Download or read book Machines for Living written by Victoria Rosner and published by . This book was released on 2020 with total page 307 pages. Available in PDF, EPUB and Kindle. Book excerpt: Machines for Living shows how the modernization of the home led to profound changes in domestic life and relied on a set of emergent concepts, including standardization, scientific method, functionalism, and efficiency science that form the basis of literary modernism and stand at the confluence of modernism and modernity.
Download or read book Realist Ecstasy written by Lindsay V. Reckson and published by NYU Press. This book was released on 2020-01-28 with total page 328 pages. Available in PDF, EPUB and Kindle. Book excerpt: Honorable Mention, Barnard Hewitt Award from the American Society for Theater Research Explores the intersection and history of American literary realism and the performance of spiritual and racial embodiment. Recovering a series of ecstatic performances in late nineteenth- and early twentieth-century American realism, Realist Ecstasy travels from camp meetings to Native American ghost dances to storefront church revivals to explore realism’s relationship to spiritual experience.
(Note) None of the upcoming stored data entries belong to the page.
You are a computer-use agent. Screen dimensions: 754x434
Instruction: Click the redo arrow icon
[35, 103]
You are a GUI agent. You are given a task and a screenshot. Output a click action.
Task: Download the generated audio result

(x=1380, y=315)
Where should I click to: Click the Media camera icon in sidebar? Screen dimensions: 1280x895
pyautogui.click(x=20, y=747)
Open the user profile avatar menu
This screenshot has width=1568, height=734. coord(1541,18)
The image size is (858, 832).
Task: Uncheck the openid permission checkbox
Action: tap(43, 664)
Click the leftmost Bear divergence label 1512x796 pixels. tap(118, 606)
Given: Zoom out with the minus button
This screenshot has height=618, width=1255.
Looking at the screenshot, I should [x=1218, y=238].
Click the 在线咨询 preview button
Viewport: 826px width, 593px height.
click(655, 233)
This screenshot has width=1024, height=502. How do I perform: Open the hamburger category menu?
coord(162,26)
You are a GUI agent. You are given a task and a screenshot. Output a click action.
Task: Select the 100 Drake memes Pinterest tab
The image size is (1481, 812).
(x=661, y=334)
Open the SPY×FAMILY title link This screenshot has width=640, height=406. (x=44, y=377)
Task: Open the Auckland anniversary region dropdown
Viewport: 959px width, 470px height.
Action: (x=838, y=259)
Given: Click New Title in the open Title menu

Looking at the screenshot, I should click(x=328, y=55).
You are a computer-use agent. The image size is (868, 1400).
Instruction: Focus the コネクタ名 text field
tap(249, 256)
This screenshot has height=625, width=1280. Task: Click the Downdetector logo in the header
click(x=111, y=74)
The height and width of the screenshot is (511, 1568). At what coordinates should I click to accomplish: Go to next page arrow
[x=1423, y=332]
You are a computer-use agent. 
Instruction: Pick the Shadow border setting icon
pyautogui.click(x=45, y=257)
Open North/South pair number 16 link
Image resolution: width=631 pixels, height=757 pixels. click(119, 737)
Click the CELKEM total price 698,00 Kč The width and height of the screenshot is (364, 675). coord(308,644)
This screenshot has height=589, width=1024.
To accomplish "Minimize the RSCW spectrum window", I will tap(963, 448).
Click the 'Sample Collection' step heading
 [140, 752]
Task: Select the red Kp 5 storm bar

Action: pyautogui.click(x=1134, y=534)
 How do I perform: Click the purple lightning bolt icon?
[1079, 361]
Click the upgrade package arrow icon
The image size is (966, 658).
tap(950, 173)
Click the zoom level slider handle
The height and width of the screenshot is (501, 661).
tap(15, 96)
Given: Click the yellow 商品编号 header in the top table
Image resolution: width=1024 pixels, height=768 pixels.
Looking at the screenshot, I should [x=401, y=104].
In her approach to realism as both an unruly archive of performance and a wide-ranging repertoire of media practices—including literature, photography, audio recording, and early film—Lindsay V. Reckson argues that the real was repetitively enacted and reenacted through bodily practice. Realist Ecstasy demonstrates how the realist imagining of possessed bodies helped construct and naturalize racial difference, while excavating the complex, shifting, and dynamic possibilities embedded in ecstatic performance: its production of new and immanent forms of being beside. Across her readings of Stephen Crane, James Weldon Johnson, and Nella Larsen, among others, Reckson triangulates secularism, realism, and racial formation in the post-Reconstruction moment. Realist Ecstasy shows how post-Reconstruction realist texts mobilized gestures—especially the gestures associated with religious ecstasy—to racialize secularism itself. Reckson offers us a distinctly new vision of American realism as a performative practice, a sustained account of how performance lives in and through literary archives, and a rich sense of how closely secularization and racialization were linked in Jim Crow America.